Hey Furbaby Mom:    
Quote from: Furbaby Mom
Both sisters are still "friends" with my family on social media and SIL 1 has been posting about how unhappy she is which caused my family some alarm.
Social media + BPD person = disasters.  The more people interact and react to the drama, the more it will likely continue. You might want to advise your family that you choose to stay removed from the drama and don't want input on SIL 1's social media posts. You might want to share information with your family about the  KARPMAN DRAMA TRIANGLE   and how to stay out of unhealthy triangles

Quote from: Furbaby Mom
I am building a practice and creating an audience and a piece of my work is publishing articles on my website.  I talk about all different issues and in the past have talked about my relationship and all that.  I posted an article yesterday and received a very confrontational "reply."  The reply included some personal information . . . I hate to say it, but I would not be shocked if it was one or both sisters because I know how they feel about me and my marriage.
I'm sorry about the comments.  I can understanding how they would be disturbing.  I can understand how your first thoughts were that it was one of the SIL's. Your husband is right, however, people troll the Internet and love to make controversal comments for the drama.  They love it when they can get a reaction to their comments. I viewed a YouTube video recently on "Empathy vs. Sympathy".  It presented more than one version of "Empathy".  I read some of the comments about the video.  My goodness, some people got riled up and clearly had the two meanings reversed, but they still went to battle over it, .

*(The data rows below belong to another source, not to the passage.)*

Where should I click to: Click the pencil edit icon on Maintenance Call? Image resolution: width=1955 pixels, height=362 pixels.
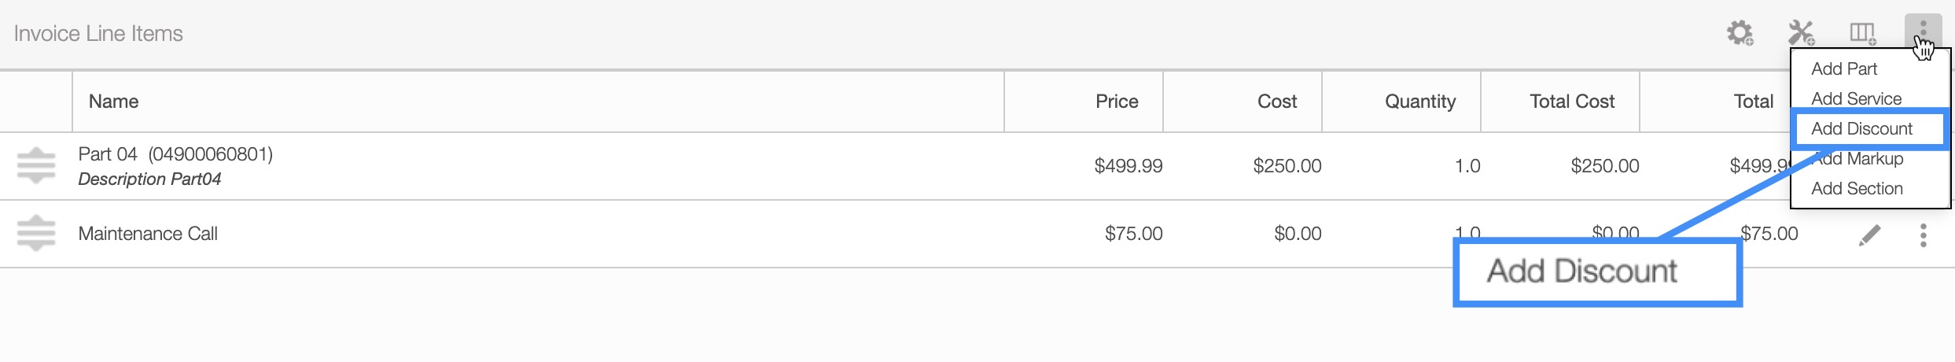(x=1869, y=235)
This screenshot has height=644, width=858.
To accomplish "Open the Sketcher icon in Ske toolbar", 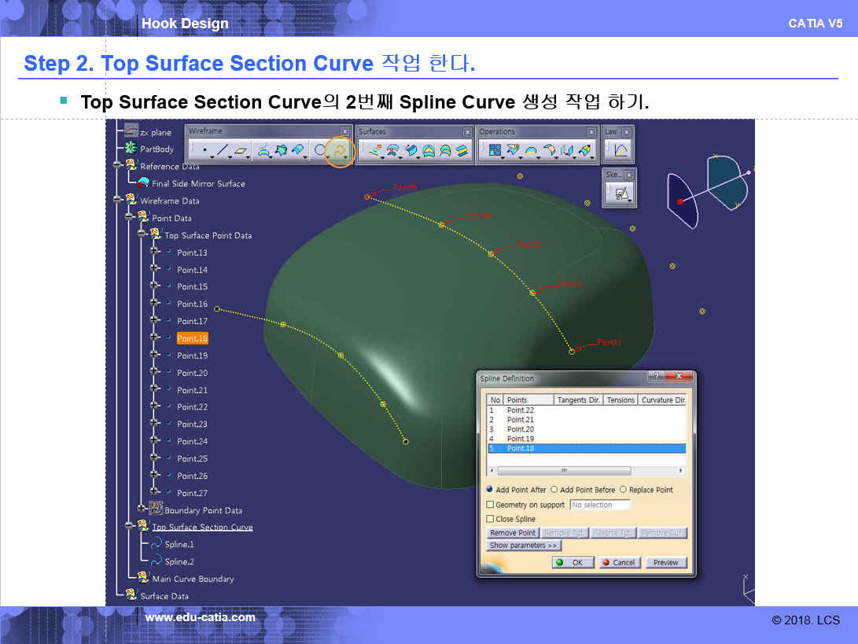I will 621,193.
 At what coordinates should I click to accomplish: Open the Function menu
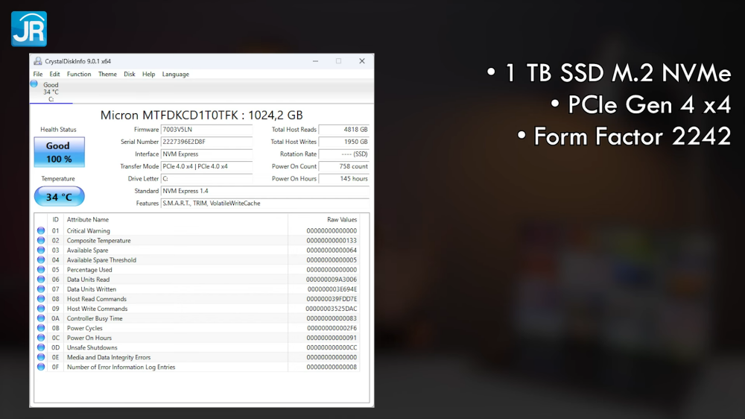pyautogui.click(x=79, y=75)
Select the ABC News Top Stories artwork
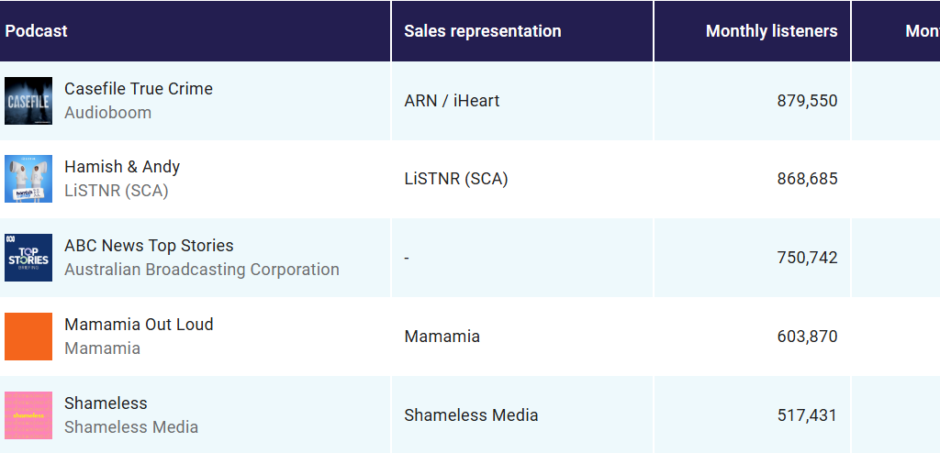This screenshot has width=940, height=453. [x=28, y=258]
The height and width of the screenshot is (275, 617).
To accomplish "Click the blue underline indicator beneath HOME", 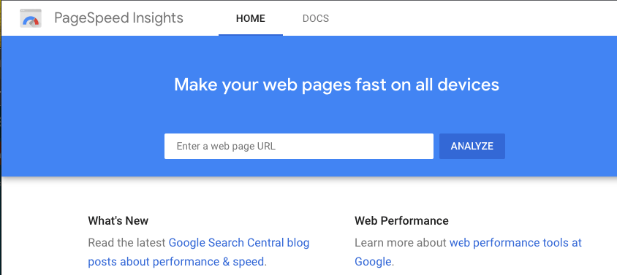I will [251, 35].
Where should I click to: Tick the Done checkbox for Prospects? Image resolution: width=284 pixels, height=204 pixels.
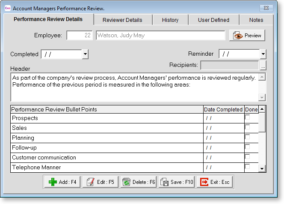coord(247,117)
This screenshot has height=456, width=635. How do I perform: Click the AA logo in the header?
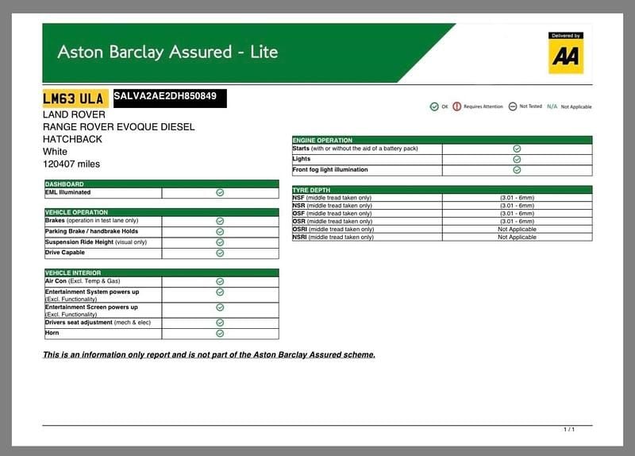coord(566,53)
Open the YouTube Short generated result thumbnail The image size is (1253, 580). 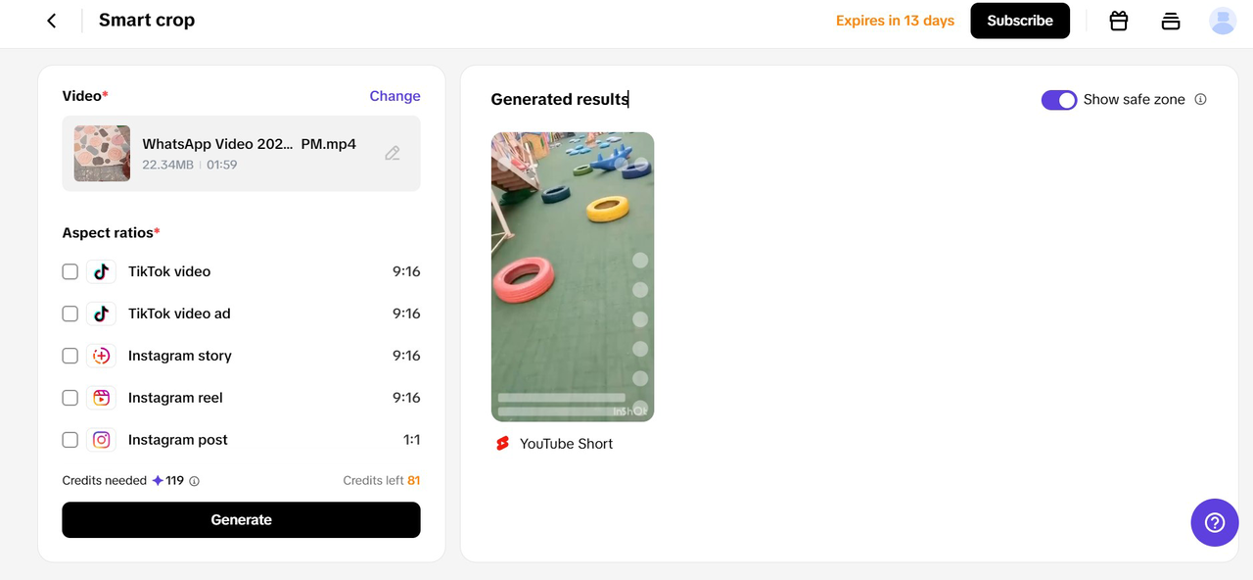coord(573,276)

It could be one of your SIL's making comments, or both.  A vindictive person, with BPD, would likely love access to the blog of someone they seek vengence on.  You may need to take steps to delete the comments as soon as they appear, use some type of editing where you approve all comments before they appear, or where someone has to log on.  None of these will stop your SIL's from trying to post negative/disturbing comments, but it can slow them down.  Perhaps if you can make it harder for them to comment, it could deter them.

Quote from: Furbaby Mom
I am having trouble managing my anxiety around all this.  We have a few functions coming up where I may see them and I am feeling overwhelmed with emotions.  Knowing that the one sister came to our home makes me wonder if she will do it again.  What do I say to her if she shows up unannounced?  Am I just reading too much into all this?
Regarding a possible surprise visit to your home, you can choose to NOT answer the door.  Hopefully, you husband informs his sisters that if they just show up at your doorstep, one result can be that no one is "available" to answer the door.  It's actually rude to just show up at someone's home, but pwBPD might not be concerned about being rude.  I listened to a talk radio program last year that had a segment discussing how people handled it when people showed up unexpectedly at their home.  I was surprised at how many people won't answer their front door, when they aren't expecting visitors. 
  
In preparation for the upcoming gatherings, study the links in replies to your earlier post on Medium Chill, JADE and BIFF.  Plan to NOT take any bait for drama and conflict.